Cl
За то, что мадам (мадемуазель?) Эммануль Берко в режиссёрской прыти вытворяла вместе с доверившемся ей тринадцатилетним актёром Оливье Герите, Роман Полански вынужден был покинуть насиженные Соединённые Штаты и отправиться на сорок лет в далёкие бега, спасаясь от механики судебных шестерён, готовых развести мосты свободы, отрывая его будущее от продолжения вольного пути.
Француженка привольно кувыркается в постели с неоперившимся юнцом, приоткрывая полог пред чередой французских поцелуев, в мгновение ока, превращаясь из уравновешенной и удовлетворенной дамы в очарованную женщину, оказывающуюся на пороге необыкновенной любви.
Спасающая репутацию уловка состоит в том, что, по классической схеме, партию ведет не женщина, а мужчина, пусть даже и не великих лет, взявшийся изучать устройство тела и тонкую природу женской души, не кротким слушателем, а пытливым исследователем, самостоятельно организуя свой далеко идущий и рискованный эксперимент.
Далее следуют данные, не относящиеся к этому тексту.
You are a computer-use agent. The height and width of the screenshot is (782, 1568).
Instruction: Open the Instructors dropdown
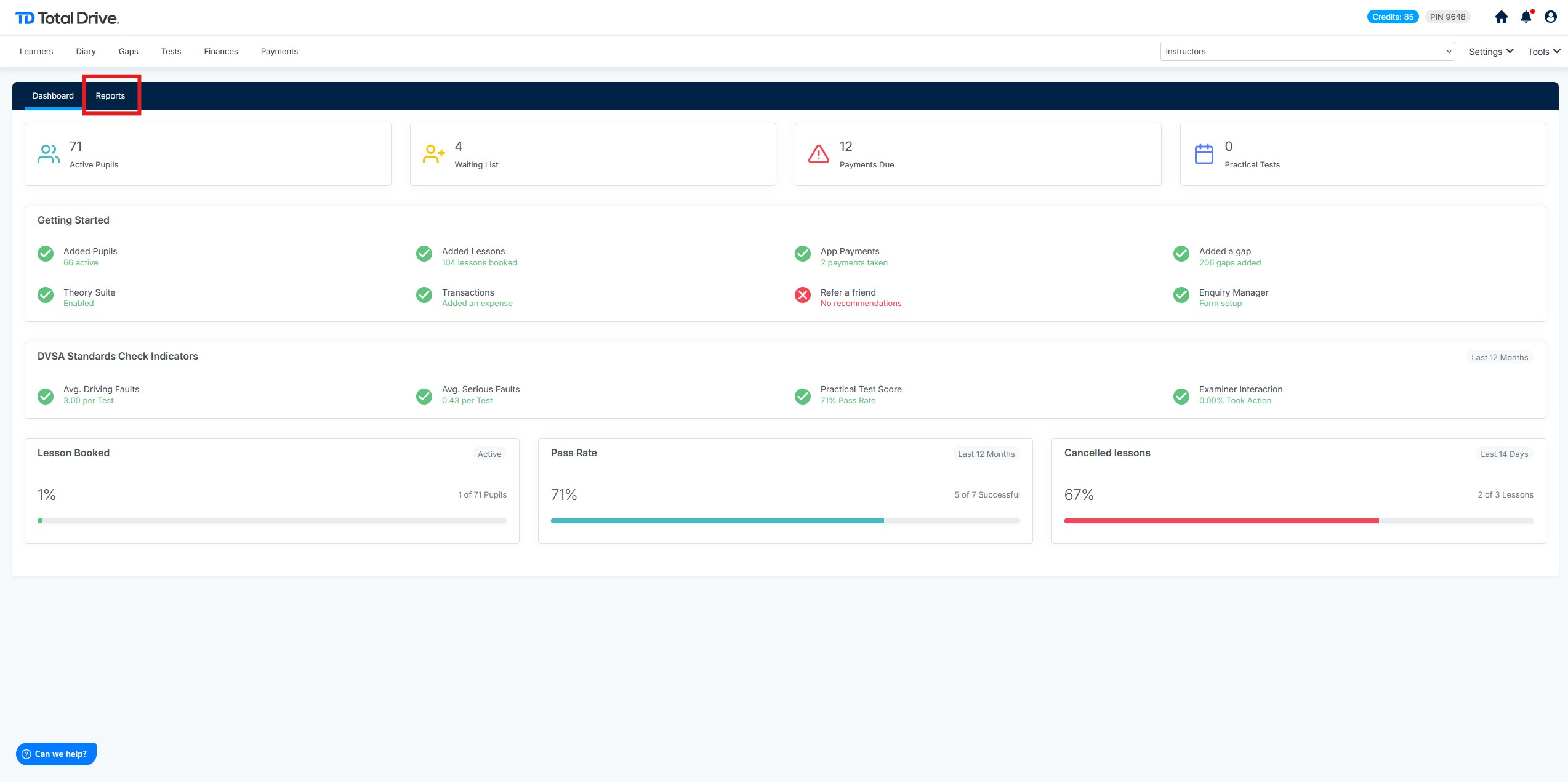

Удалый молодец, напором наглой мощи отворяет запретную дверь, а та, поддавшись, впускает его в зону романтики и глубоких страстей – звучит, очевидно, значительно, но выглядит всё это довольно смешно: цветущий бутон во власти тщедушного мотылька, тогда как у него есть два тяжёлых шмеля-опылителя.
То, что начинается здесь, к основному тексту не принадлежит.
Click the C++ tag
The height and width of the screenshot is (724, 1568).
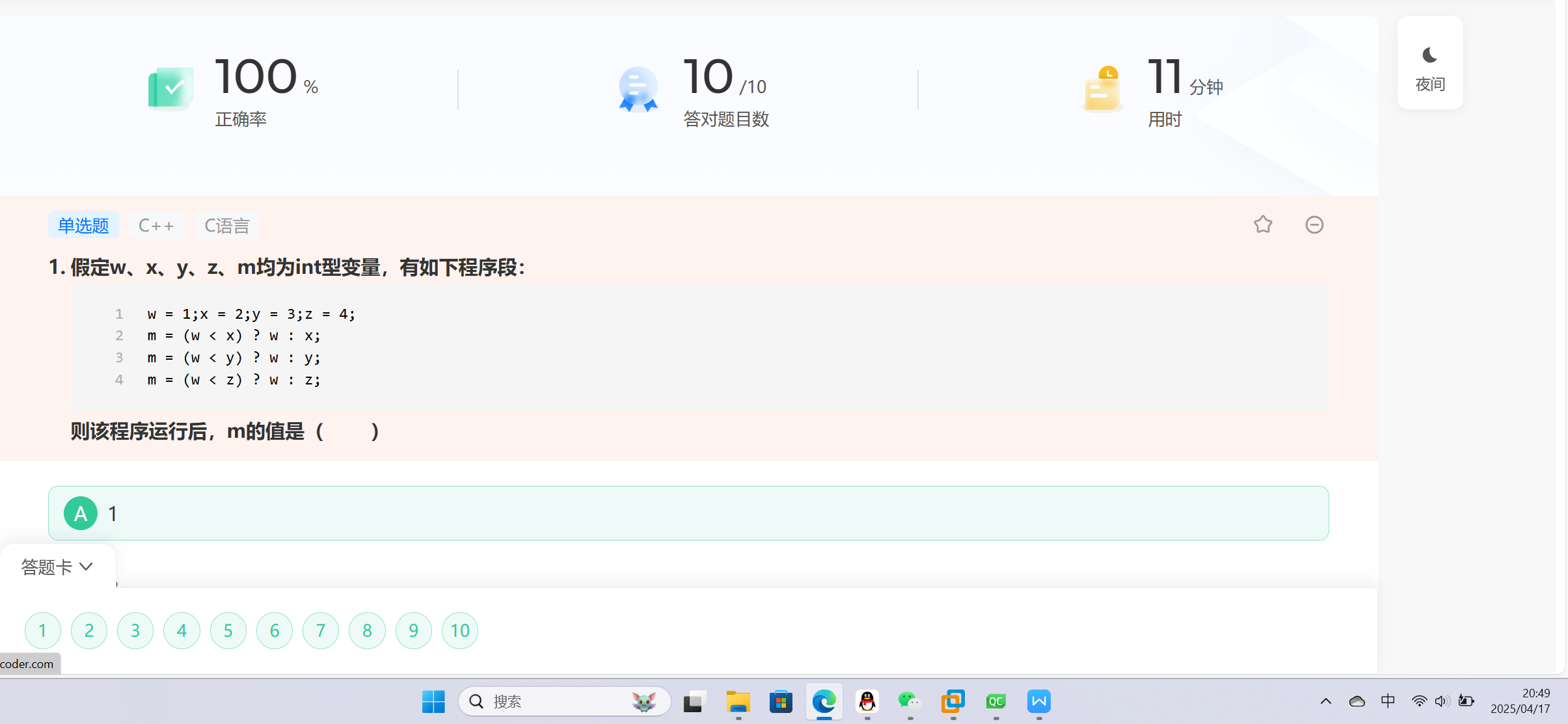156,225
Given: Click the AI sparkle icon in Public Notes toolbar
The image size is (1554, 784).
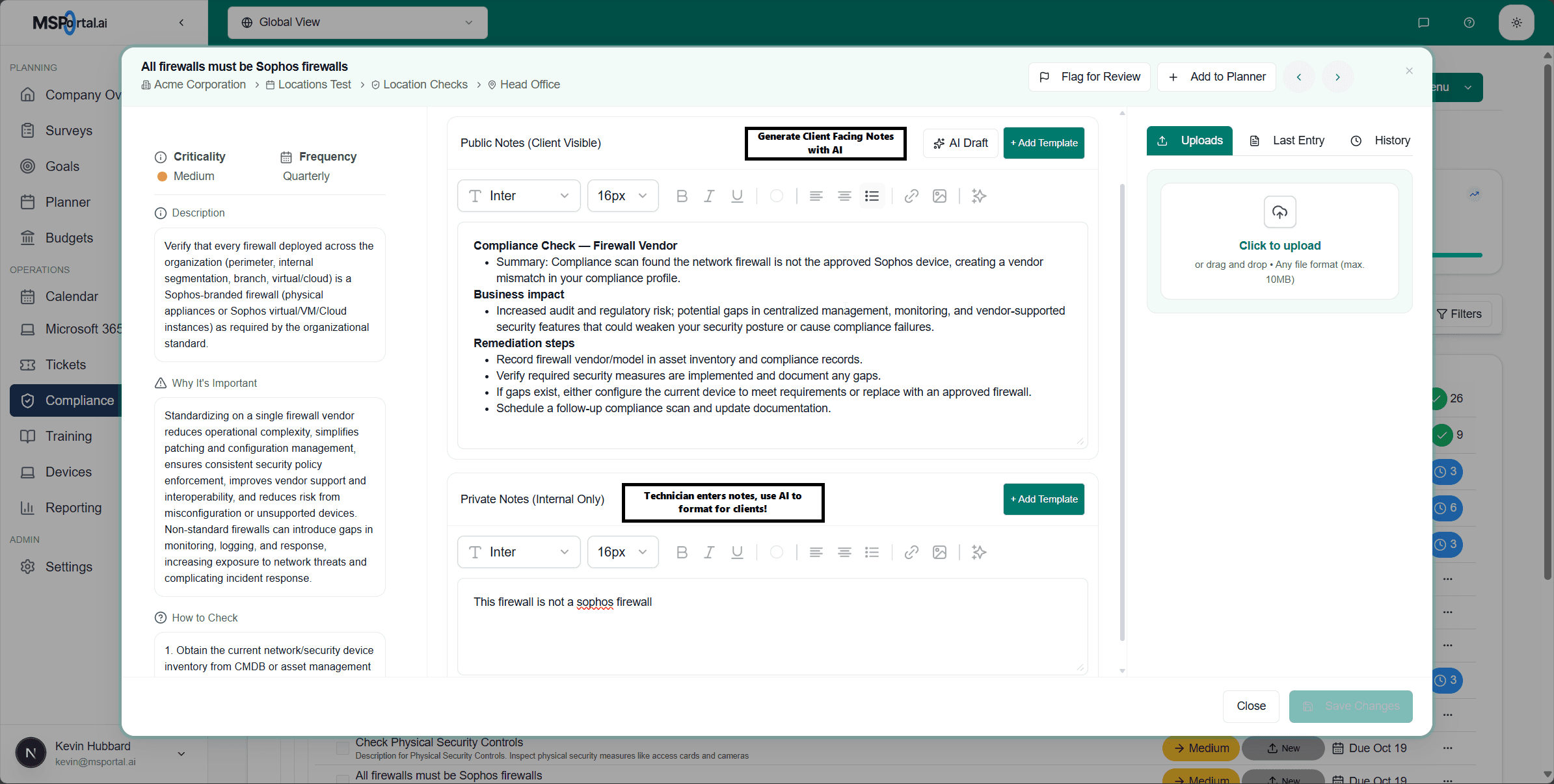Looking at the screenshot, I should point(979,196).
Мотылёк, конечно, оригинал, но «роза» ещё та фифа. Что ей в его настойчивом упорстве иль не хватает в жизни суеты? Хочется экстрима и приключений, ярких впечатлений и обострённости чувств? Женщина в любви, а мальчик в дорожном поиске. Она строит замки на песке, а он задумчиво выводит формулу связи, но не души, а тел.
С героиней всё ясно: она без ума от нахального мальчика, а вот о режиссёре сделать вывод не так легко. Но, по всему видно, она без головы, как тот всадник, несущийся в неоглядную даль, несущийся, потому, что несёт быстрый конь, который, не подчиняясь узде, сам выбирает и держит будущий путь.
Эммануэль Берко несёт оброненная в посвящении мысль о свободе любви и безграничности чувств, которая растекается по долгим эпизодам и паузам заторможенных сцен, растворяется в картинных взглядах мальчика и томных постельных тонах, воспроизводящихся и повторяющихся, превращаясь в нескончаемый коридор, где с началом всё ясно и свет виден в конце, только тускло от неокрашенных стен, которым не досталось ни живых красок, ни пестроты бумажных обоев, и только под потолком болтаются редкие фонарики из непосредственности детей.
Поставь Берко свое посвящение вначале, кино, наверное, потеряло бы всяческий смысл. А так, два часа перебирания блуждающих идей: к чему, зачем и чего ради. Опасения за мальчика, которого оторвавшаяся тётка тискает в своих жадных руках: с ним-то всё обойдётся, а вот с актёром, что станет, как? Забудет об этом приключении или оно останется в памяти навсегда? Ему хотя бы есть отчего волноваться, а мне уже и не хочется вспоминать.